Testing the effects of sampling scenarios, abundance distribution, abundance measures and their transformation.

We tested which of the different predictors had a significant effect on the slope values extracted in the previous step, therefore indicating which variables affect the robustness of FD indices to missing trait data. We used linear mixed effects models with maximum likelihood estimation (nlme package, [33]) with regression slope values (from linear regression models described in previous section) as the response variable, and scenario (pool-wise or plot-wise), abundance transformation (transformation or no transformation), index (CWM, FRic, FEve, RaoQ), and their two-way and three-way interactions as fixed effects. Because the traits selected for each organism represent just a subset of all possible traits that can be measured, we used trait as a random factor in the linear mixed effect models. The models were performed for each organism type separately. In the case of plants, where three different abundance measures were applied (biomass, cover, and frequency) we also used the abundance measures (i.e biomass, cover, and frequency) as another fixed explanatory variable. Because we could not calculate slopes for all combinations of our explanatory variables (e.g. CWM of categorical traits) we used a mixed effects model, which allows an unbalanced design of the data [34].

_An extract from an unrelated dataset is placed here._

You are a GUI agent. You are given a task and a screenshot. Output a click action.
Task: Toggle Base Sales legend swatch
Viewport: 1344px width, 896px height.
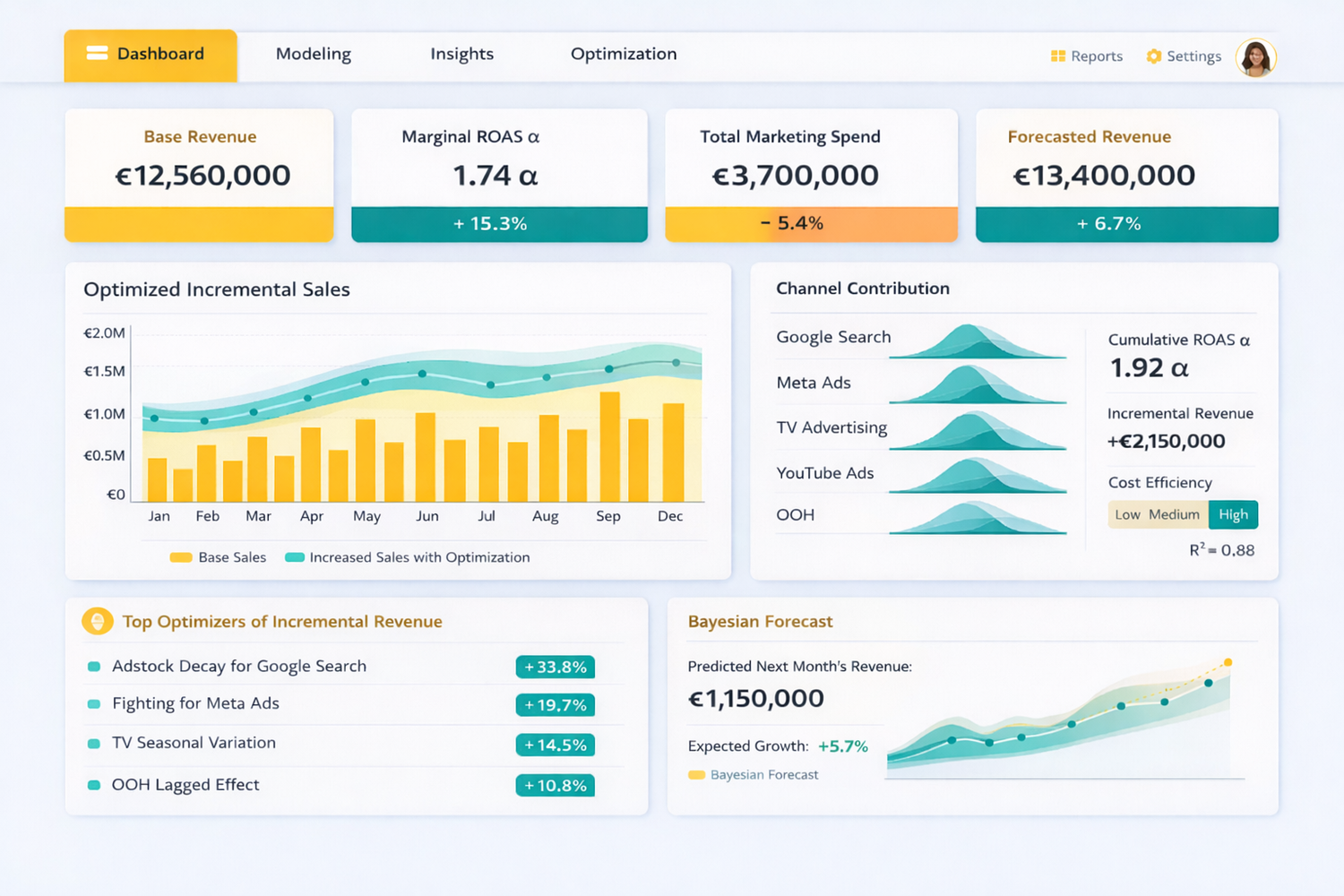pyautogui.click(x=181, y=557)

Testing the effects of trait data structure and its transformation.

In a separate model, we also tested the effect of trait transformation on the robustness of FD indices to missing trait values. For that we first calculated the skewness of all continuous trait distributions before and after each transformation type (square-root transformed, log10 transformed). Categorical traits were not included in this analysis. Trait values were always positively skewed. The difference in skewness between untransformed and transformed data indicated how much data transformation improved the normality of the traits. Small differences in skewness indicated that the trait was already close to normality and transformation was not necessary. We then tested with linear mixed effects models whether trait transformations improved the effect of missing trait data on the FD indices. In the models, regression slope values (from linear regression models described in the “Robustness of FD indices to missing trait data”) were used as the response variable and improvement in skewness, scenario (plot-wise or pool-wise), index (CWM, FRic, FEve, RaoQ) and their interactions were used as variables with fixed effects. Again, because traits considered in our analyses represent only a subset of all potential traits that can be measured for each organism, we used trait as a random factor in the models. The models were done for each organism type separately.

Results

The effect of missing trait data and the effect of sampling scenarios on FD indices

All assessed indices were, as expected, sensitive to missing trait data (Table 1). Community weighted mean (CWM) was less sensitive to missing trait data than the FD indices for all three datasets. Within the FD indices Rao’s quadratic entropy index (RaoQ) was the least sensitive, followed by functional richness (FRic), and functional evenness (FEve) (Fig 3). The effects differed for the different community types. For plant data, FEve was more sensitive to missing trait information for the pool-wise scenario than for the plot-wise scenario. The other three indices were equally sensitive to missing trait information in both scenarios (Fig 3A). For the ant data, in the plot-wise scenario RaoQ was less sensitive to missing trait information, and CWM, FEve, and FRic were more similar in both sampling scenarios (Fig 3B). For the bird data, none of the interaction terms were statistically significant (Table 1), indicating that all indices were similarly sensitive to missing trait information for both scenarios (Fig 3C).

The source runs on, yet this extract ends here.